Saturday 12 January 2013

Death Proof



Originally released in the US as one half of an exploitation double feature with Robert Rodriguez’s Planet Terror under the name Grindhouse, Quentin Tarantino’s Death Proof was released in the UK as a single feature. The film is a pastiche of the sort of cheap, exploitative thrillers that found their way into certain cinemas before the advent of home video in the 1980s. Tarantino purposely damaged the film stock causing rips, jumps and scratches to make it look more like the kind of 1970s film that he was recreating. The film also makes great use of cars and music from the era to further recreate the 1970s feel.

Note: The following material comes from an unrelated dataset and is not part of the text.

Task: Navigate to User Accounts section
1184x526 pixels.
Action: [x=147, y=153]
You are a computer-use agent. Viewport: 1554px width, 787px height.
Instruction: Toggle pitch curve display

Death Proof is neatly split into two halves with both revolving around a deranged movie stuntman called Stuntman Mike (Kurt Russell). Mike appears to take joy in stalking small groups of women, following them in his ‘Death Proof’ stunt car before crashing into them. We see this take place twice but with very different results. In the first instance Mike gets to know his potential victims in a bar in Austin, Texas first whereas in the second half his appearance is more of a surprise and fuels a revenge filled final few minutes. I thought Death Proof was ok and with any Tarantino release there is a lot to like but for me there are vast swathes of dull, un-Tarantino like dialogue and it sits towards the bottom of his filmography in terms of how much I liked it and how likely I am to watch it again.

Saturday 23 June 2012

Abraham Lincoln Vampire Hunter

"However history remembers me before I was a President, it shall only remember a fraction of the truth..."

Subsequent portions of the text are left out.